When you reach the line containing "Task: Collapse the 业务统计 tree arrow", stop after it; until then, copy each line of the listing exactly, starting with the first.
┄┄┄┄┄┄┄┄┄┄┄┄┄┄┄┄┄┄┄┄
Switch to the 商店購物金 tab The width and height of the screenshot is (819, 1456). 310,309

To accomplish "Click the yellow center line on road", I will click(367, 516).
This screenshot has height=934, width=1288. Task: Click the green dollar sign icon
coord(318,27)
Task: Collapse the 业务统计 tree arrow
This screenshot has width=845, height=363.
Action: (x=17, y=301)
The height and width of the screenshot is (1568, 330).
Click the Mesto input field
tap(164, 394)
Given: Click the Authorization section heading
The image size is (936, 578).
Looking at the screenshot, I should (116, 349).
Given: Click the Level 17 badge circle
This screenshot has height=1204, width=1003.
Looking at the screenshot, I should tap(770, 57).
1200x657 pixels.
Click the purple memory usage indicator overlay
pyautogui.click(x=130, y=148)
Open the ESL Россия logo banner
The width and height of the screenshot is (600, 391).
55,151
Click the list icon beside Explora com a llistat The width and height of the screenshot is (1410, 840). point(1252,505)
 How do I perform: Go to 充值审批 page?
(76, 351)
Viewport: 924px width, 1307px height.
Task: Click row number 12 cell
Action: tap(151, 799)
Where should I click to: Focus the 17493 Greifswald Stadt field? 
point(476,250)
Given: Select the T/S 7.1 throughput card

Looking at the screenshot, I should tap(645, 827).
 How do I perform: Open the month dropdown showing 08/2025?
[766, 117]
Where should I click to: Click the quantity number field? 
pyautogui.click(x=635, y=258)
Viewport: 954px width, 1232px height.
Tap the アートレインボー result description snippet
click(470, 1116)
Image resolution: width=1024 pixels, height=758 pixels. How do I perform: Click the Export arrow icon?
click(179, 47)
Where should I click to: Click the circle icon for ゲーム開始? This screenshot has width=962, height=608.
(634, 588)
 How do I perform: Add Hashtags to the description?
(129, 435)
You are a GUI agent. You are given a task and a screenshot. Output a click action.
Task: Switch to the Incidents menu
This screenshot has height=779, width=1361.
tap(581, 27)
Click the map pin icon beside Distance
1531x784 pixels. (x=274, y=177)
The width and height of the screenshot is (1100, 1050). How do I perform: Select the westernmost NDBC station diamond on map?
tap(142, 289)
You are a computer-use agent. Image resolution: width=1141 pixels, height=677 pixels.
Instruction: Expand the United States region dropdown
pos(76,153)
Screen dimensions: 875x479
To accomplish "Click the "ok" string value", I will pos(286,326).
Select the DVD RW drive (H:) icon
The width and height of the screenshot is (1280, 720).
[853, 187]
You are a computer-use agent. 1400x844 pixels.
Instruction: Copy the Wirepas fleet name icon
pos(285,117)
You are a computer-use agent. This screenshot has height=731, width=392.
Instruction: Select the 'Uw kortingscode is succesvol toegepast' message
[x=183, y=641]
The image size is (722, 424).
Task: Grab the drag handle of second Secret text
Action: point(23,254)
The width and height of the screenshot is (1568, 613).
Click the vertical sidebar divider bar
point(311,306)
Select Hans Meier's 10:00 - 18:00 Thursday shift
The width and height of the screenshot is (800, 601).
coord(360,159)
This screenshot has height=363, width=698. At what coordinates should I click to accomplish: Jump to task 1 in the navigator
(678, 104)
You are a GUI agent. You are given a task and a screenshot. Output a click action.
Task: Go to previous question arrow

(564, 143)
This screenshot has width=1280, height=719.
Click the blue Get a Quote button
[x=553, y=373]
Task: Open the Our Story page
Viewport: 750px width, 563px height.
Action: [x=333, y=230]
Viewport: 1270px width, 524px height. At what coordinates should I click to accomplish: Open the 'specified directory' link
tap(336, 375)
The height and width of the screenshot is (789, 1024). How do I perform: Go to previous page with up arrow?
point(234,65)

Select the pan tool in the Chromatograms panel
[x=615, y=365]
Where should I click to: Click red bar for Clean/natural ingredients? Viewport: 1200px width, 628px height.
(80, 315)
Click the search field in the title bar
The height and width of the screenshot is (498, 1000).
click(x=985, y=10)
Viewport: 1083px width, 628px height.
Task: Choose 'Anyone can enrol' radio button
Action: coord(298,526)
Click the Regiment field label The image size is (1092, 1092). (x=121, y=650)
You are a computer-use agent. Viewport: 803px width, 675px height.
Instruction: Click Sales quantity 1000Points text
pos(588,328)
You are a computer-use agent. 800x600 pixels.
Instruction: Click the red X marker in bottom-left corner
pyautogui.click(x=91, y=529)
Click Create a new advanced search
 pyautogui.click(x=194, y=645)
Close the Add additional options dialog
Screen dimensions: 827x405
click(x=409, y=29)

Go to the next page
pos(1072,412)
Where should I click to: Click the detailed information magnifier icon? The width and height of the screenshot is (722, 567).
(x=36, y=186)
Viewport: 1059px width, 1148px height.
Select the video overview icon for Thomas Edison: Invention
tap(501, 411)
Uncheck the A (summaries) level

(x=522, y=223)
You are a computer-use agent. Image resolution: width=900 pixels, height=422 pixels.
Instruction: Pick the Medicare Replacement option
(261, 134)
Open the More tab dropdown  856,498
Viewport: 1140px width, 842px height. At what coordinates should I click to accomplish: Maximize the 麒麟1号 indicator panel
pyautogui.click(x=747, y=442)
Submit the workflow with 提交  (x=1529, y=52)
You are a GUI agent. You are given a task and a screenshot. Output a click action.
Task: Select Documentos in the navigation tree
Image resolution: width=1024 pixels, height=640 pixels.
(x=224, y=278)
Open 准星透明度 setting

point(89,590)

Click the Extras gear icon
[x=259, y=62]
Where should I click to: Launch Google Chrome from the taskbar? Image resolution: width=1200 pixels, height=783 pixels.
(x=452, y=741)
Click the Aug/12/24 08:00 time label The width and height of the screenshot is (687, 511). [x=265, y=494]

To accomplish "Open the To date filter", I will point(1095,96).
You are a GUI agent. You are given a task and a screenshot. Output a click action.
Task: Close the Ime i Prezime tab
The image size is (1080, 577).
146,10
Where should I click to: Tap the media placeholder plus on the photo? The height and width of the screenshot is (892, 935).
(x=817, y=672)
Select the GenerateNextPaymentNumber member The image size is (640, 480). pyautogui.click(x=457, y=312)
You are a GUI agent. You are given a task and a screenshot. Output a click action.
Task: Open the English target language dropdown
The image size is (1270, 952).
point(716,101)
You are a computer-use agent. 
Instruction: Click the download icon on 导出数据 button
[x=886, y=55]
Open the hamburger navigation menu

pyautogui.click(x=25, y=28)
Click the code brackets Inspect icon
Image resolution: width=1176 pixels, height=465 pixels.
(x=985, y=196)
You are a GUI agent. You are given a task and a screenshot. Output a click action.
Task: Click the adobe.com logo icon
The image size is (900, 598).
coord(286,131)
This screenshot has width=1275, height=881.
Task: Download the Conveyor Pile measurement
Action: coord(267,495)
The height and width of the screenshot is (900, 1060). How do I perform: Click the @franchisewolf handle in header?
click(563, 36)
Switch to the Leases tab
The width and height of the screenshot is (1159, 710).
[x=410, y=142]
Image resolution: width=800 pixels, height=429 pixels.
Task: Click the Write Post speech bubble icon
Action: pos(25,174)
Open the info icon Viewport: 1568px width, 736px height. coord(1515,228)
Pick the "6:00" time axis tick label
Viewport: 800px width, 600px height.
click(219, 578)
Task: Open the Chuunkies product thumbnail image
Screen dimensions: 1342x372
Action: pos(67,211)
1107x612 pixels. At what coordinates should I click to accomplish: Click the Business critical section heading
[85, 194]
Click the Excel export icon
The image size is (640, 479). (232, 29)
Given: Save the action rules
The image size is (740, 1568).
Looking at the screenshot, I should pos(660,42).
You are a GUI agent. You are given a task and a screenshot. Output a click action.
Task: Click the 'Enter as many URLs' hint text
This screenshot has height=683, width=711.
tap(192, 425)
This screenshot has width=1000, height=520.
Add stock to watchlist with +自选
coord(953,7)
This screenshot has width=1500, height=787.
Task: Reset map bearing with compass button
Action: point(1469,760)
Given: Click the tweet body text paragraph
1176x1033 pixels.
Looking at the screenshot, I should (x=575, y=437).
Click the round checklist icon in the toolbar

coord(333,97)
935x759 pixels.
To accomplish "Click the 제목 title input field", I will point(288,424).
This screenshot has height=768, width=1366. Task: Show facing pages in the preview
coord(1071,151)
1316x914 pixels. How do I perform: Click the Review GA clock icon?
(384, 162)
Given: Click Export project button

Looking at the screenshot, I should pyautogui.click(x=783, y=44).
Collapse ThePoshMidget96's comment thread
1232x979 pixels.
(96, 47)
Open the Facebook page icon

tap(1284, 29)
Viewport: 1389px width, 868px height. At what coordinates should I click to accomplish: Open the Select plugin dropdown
┄┄┄┄┄┄┄┄┄┄┄┄┄┄┄┄┄┄┄┄
> _Solution for this task_:
Switch to the 商店購物金 tab The width and height of the screenshot is (819, 1456). 310,309

To accomplish "Click the yellow center line on road", I will click(367, 516).
This screenshot has height=934, width=1288. Task: Click the green dollar sign icon
coord(318,27)
Task: Collapse the 业务统计 tree arrow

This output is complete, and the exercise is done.